Russian television channel Zvezda announced Sunday that two of its journalists were being held in the southeastern Ukrainian city of Dnepropetrovsk.
According to a report posted Sunday on the channel's website, reporter Yevgeny Davydov and sound engineer Nikita Konashenkov were detained Saturday at a Ukrainian National Guard checkpoint near the village of Pokrovskoye before being moved to Dnepropetrovsk.
The Russian Foreign Ministry released a statement on its website on Saturday calling for the journalists' immediate release. The statement also berated Ukraine for its "gross violation of the rights of Russian media."
The channel, which appealed to Ukrainian President Petro Poroshenko to have the journalists freed, said its two employees were "on an official business trip and were carrying all required documents, as well as plane tickets back to Moscow."
This latest detention marks the second incident involving Zvezda reporters in as many weeks in Ukraine.
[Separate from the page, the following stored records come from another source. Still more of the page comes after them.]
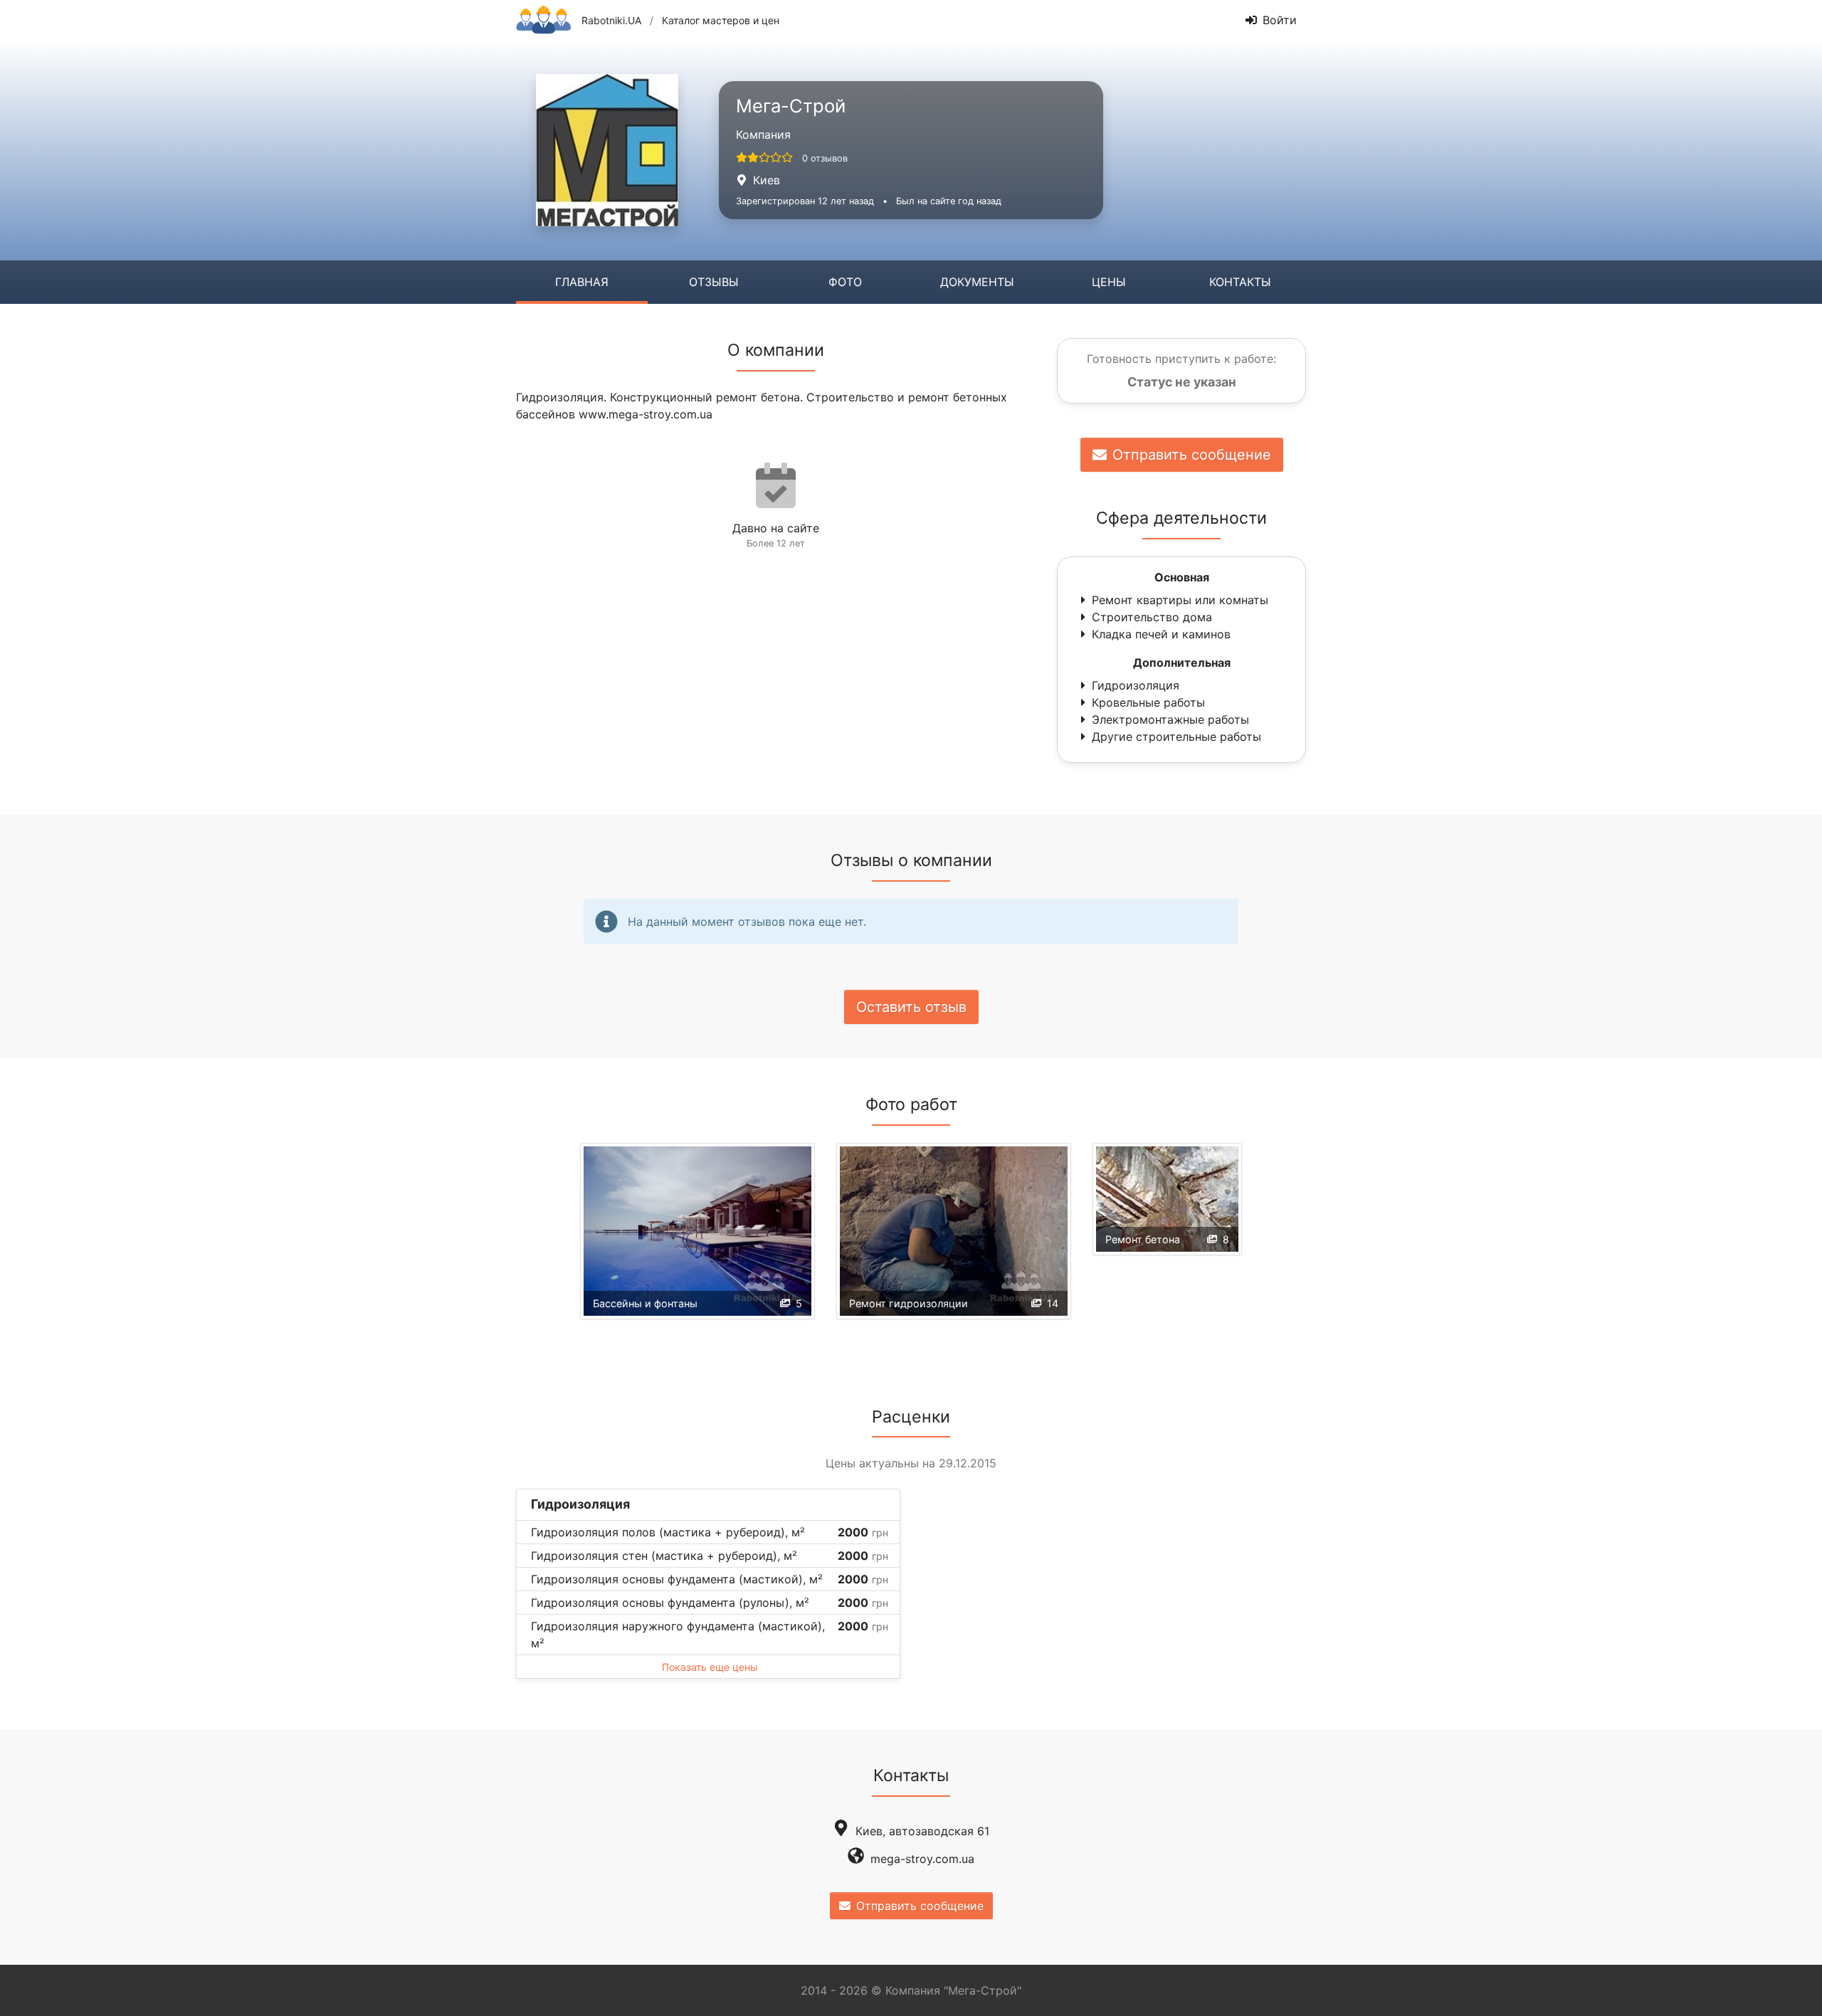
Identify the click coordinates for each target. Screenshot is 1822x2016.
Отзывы (714, 282)
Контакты (1240, 282)
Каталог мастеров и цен (720, 20)
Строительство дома (1152, 617)
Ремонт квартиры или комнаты (1180, 600)
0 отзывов (825, 158)
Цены (1109, 282)
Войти (1280, 20)
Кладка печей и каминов (1161, 634)
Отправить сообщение (1191, 454)
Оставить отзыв (911, 1006)
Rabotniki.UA (611, 20)
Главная (582, 282)
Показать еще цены (710, 1667)
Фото (845, 282)
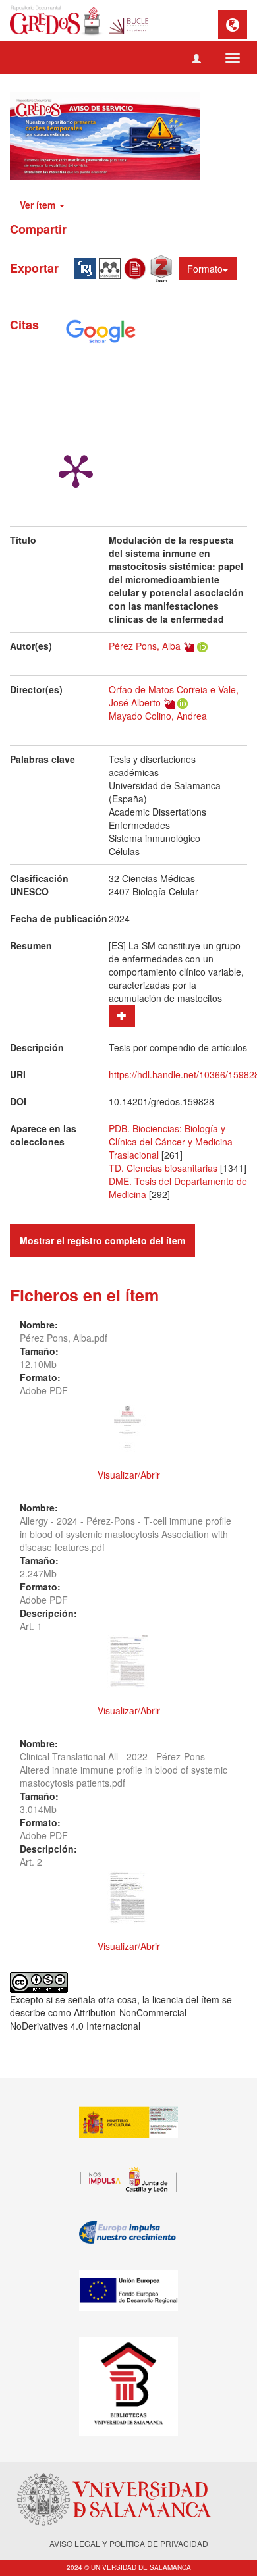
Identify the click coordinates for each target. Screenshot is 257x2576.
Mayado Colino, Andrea (158, 715)
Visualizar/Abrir (129, 1474)
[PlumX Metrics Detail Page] (75, 470)
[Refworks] (137, 267)
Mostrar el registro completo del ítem (102, 1240)
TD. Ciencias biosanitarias (163, 1167)
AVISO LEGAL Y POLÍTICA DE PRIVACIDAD (128, 2543)
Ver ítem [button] (39, 204)
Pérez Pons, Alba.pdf (63, 1337)
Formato (205, 268)
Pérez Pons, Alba (145, 645)
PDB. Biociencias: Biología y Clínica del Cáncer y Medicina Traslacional (171, 1141)
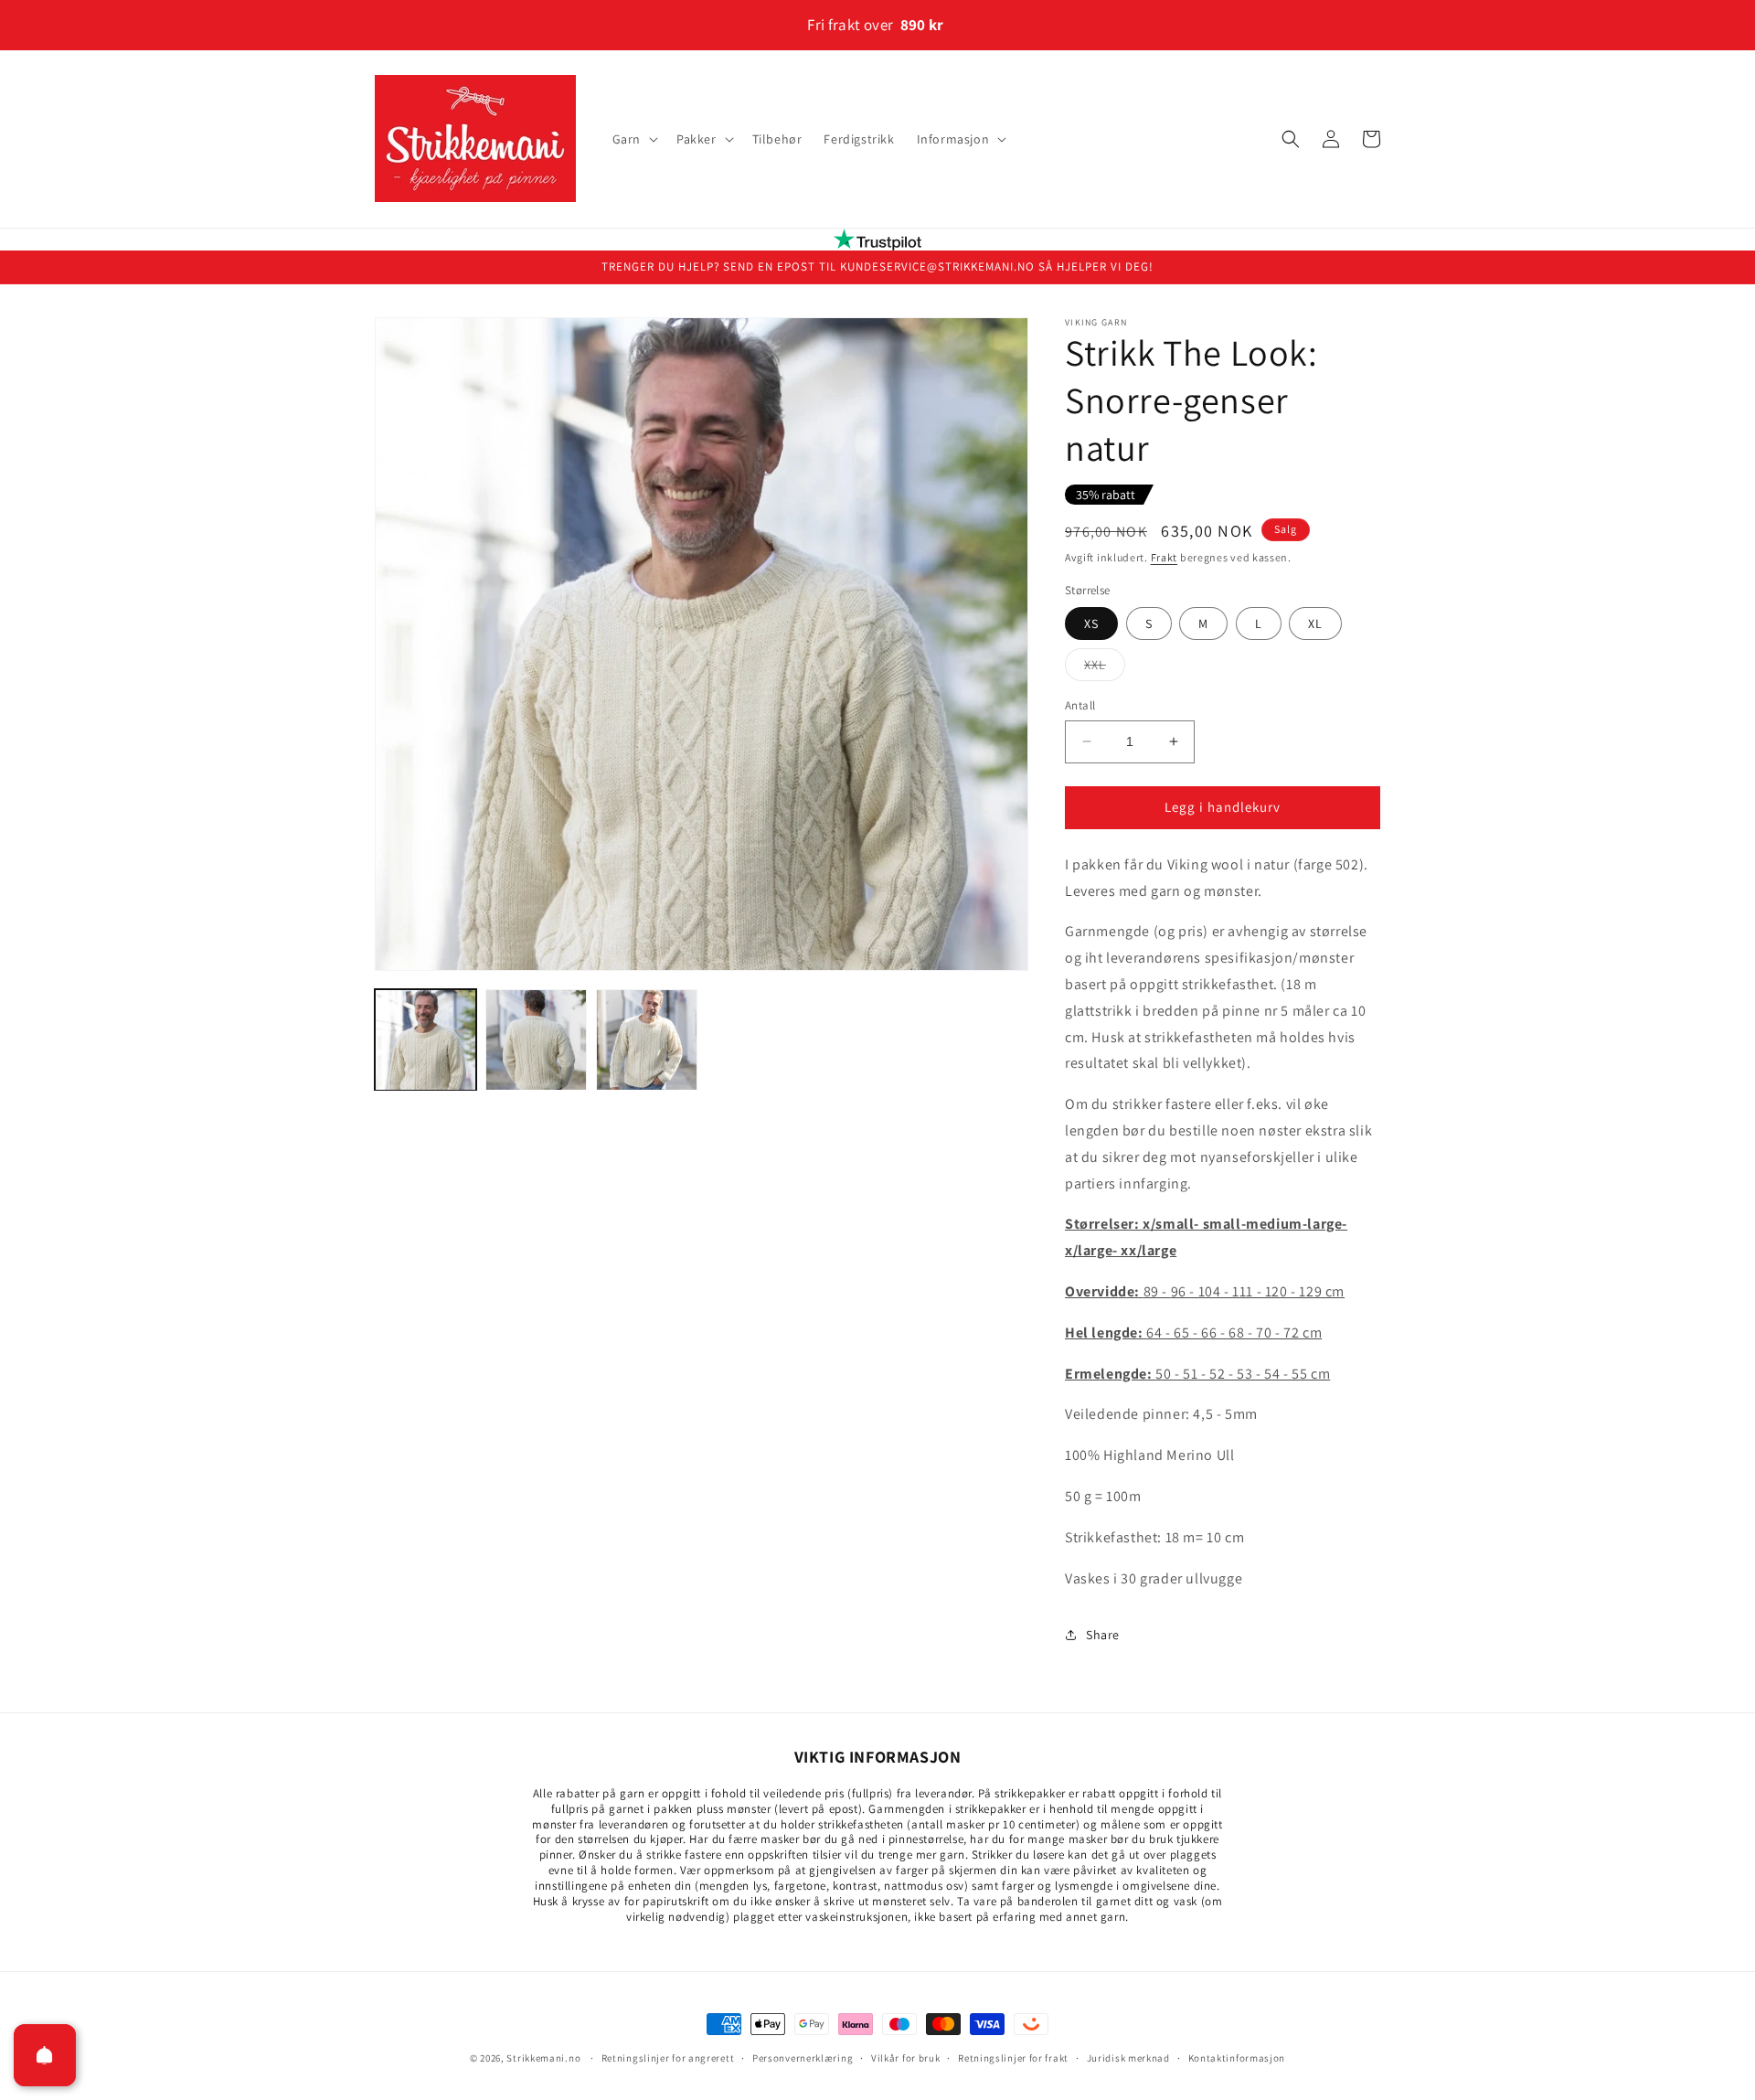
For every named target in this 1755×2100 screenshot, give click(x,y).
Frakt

Two other Zvezda journalists, Andrei Sushenkov and Anton Malyshev, were detained in eastern Ukraine on June 6 before being released a few days later. The Ukrainian Security Service said the men had been detained on suspicion of having conducted surveillance at a border checkpoint in eastern Ukraine.
Ukraine ranks 127th out of 180 countries in Reporters Without Borders' 2014 World Press Freedom Index. Russia ranks 148th.